Потёмкин доскрёб последние куски пола, смыл мусор, протёр доски, швырнул тряпку в ведро и опёрся плечом о косяк, перегородив вход.
Екатерина, Панин и настоятель молча слушали молодого светловолосого монашка в бедном одеянии. Голос его был полон гнева и горечи, тёмные глаза горели, а слова жгли.
— Горе и гнев пануют на нашей земле. Схизматы-католики хочуть перетворить православных, не равнуючи, в быдло... Наша шляхта и высшее духовенство не мають права удельничать в сеймиках и сейме, наши свяшченнослужители, — в речи посланца Белой Руси нередко прорывалась родная речь, непривычное для великоросского уха произношение, — подвергнуты гонениям, як адступники ад исцинай веры... Не равнуючи, волки, скачуть на наших полях и весках банды конфедератов — шляхтюков, палят хаты, отбираюць скотину, ловят и насилут наших девок и жён... И всё имем пана Езуса и Девы Марыи... Грех, тяжкий грех! Кровь людская и горе требуют отплаты, але мы не хочам вяликой крыви... Молим, матушка, спаси народ православный, что живёт в Речи Посполитой.
— А что пан круль?
— До Бога высоко, до короля далеко, где Варшава, а где Слуцк... Да и что может пан круль, когда у воеводы Виленского, блудодея и пьяницы, войск вдвое против королевских... А великий гетмен Огиньский, а речицкий староста, а пинский кансилярий? Что ни пан, то сам себе царь, вьются вокруг трона, что псы на охоте, каждый круля съесть норовит. Жгут православный люд от моря Балтийского до гор Карпатских, катуют, грабят... Спаси, матушка, подай помощь! — Монашек бухнулся на колени.
— Встаньте, отец... — Екатерина замялась.
— Ефстафий...
— Вы не хотите крови, но зовёте нас к войне. Вам понятно, думаю, почему я принимаю вас в этой келье, а не во дворце? Явись вы ко двору — конфликта с Польшей не миновать, а это — война.
— А нам её не избыть, дражайшая Екатерина Алексеевна, — подал голос Панин. — Хуже будет, если хлопцы белорусские да казаки украинские сами поднимутся, тогда огнём возьмутся не только фольварки панские, но и палаты боярские.
— Что присоветуете?
— Ускорить заключение союза с Пруссией, Швецией, Англией. Австрийцы и французы вот-вот бросят нас, едва Турция переступит границу российскую.
— Никита Иванович, доктрина ваша насчёт северного альянса мне ведома.
— А я, матушка, не устану повторять, что единственно союз России и Германии гарантирует мир в Европе. Тогда и шведы и турки подожмут хвосты, и Австрия будет сговорчива, не считая Франции.
— Что же делать?
— Принимать доктрину к руководству сегодня, ибо завтра будет поздно, — упрямо твердил Панин. — И готовиться к походу на Польшу.

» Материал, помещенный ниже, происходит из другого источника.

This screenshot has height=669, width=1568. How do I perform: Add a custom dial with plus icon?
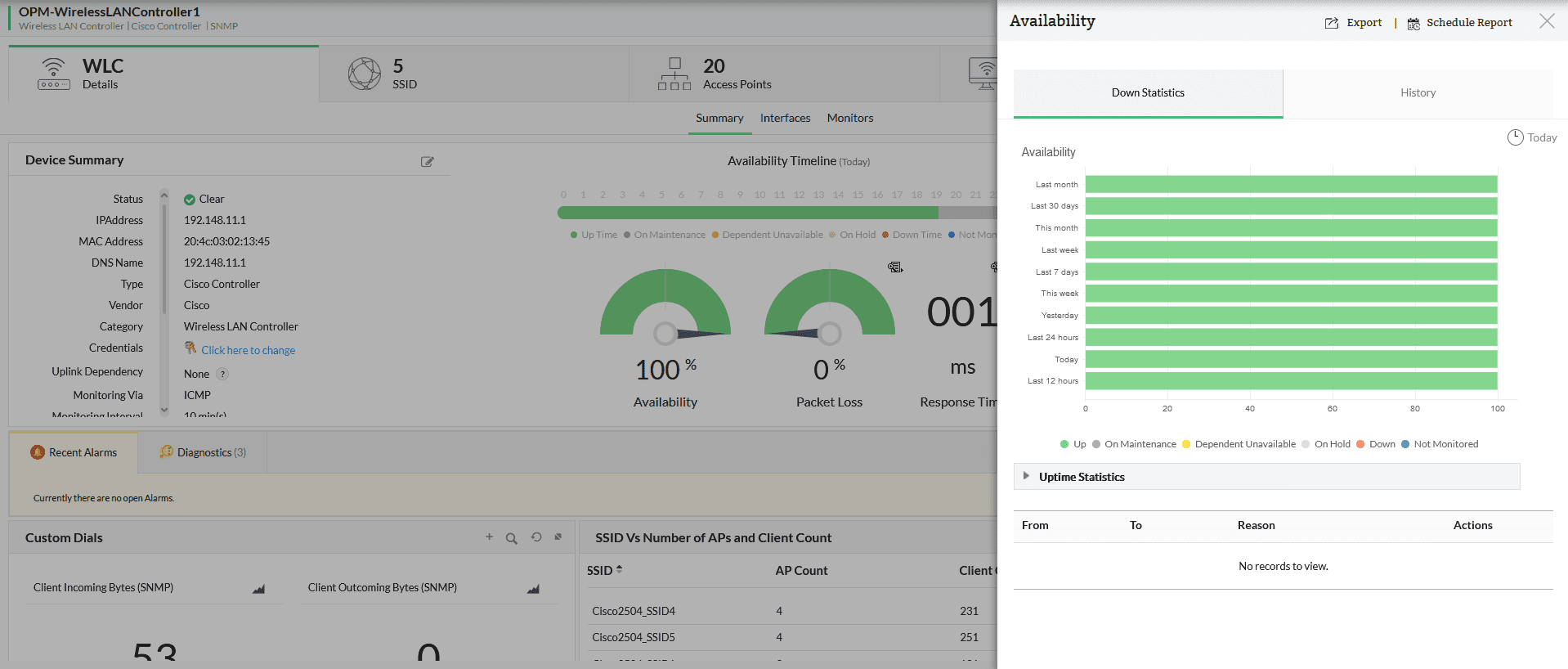coord(489,537)
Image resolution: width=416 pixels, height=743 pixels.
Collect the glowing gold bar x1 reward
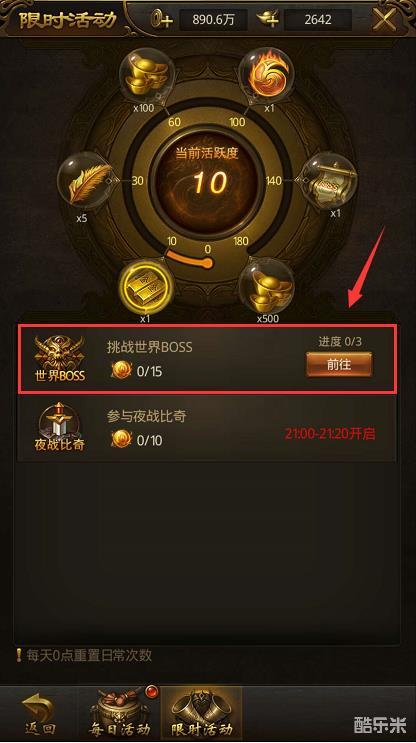(x=145, y=286)
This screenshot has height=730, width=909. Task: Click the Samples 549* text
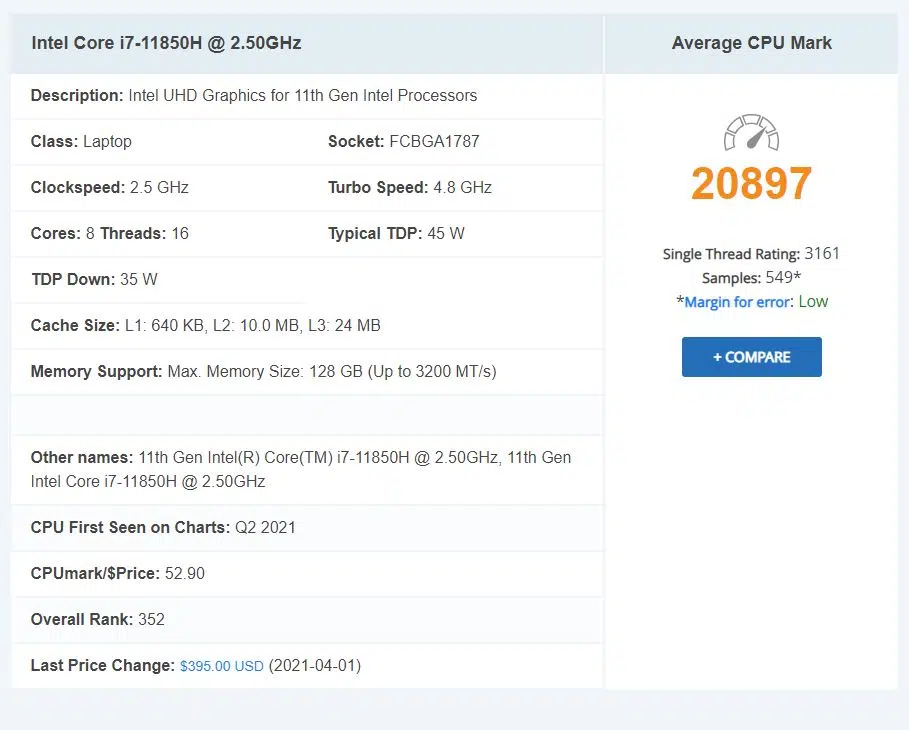[x=751, y=278]

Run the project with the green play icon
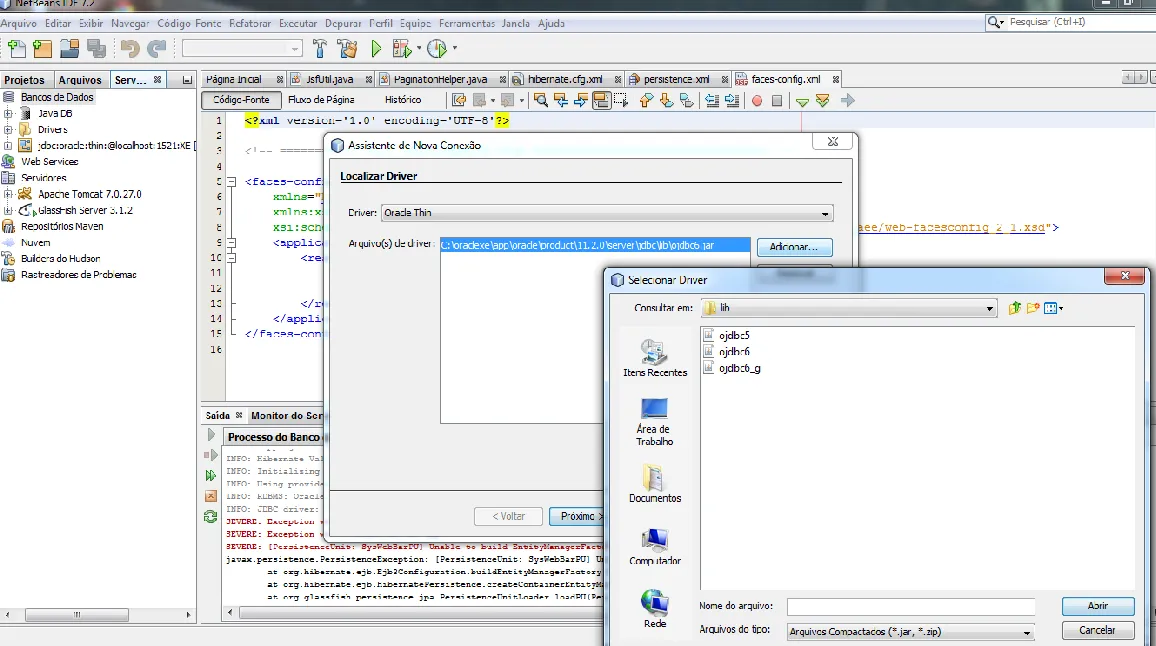pos(376,48)
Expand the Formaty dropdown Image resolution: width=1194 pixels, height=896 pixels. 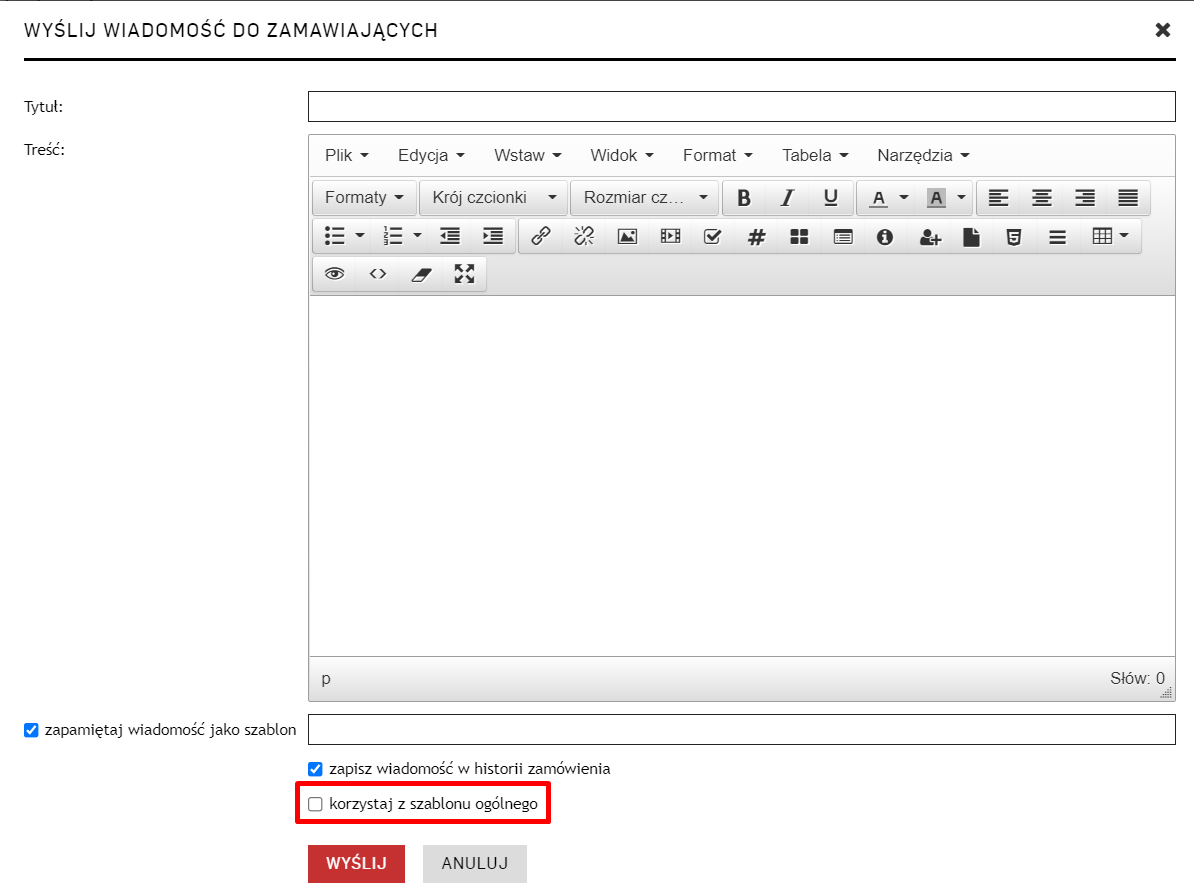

— Доктрина доктриной, но короля полякам надобно другого... — Екатерина взяла под локоть Панина, отвела в сторону. Гость Белой Руси и настоятель тактично принялись листать фолианты, лежащие на столе. — Тако мыслю: написать своему брату по короне Фридриху — согласна на избрание Пяста, но такого, который более других будет обязан мне и его величеству... Это стольник литовский, наш добрый друг граф Станислав Понятовский. Из всех претендентов на корону он имеет самый малый шанс, следовательно, наиболее будет обязан тем, из рук которых он её получит... Конечно, Понятовскому нечем будет жить, но я думаю, что богатая родня даст ему приличное содержание...
— Восхищен вашей мудростью, — склонил голову Панин, не упускавший случая подольститься. — Может быть, и вы от щедрот своих уделите толику.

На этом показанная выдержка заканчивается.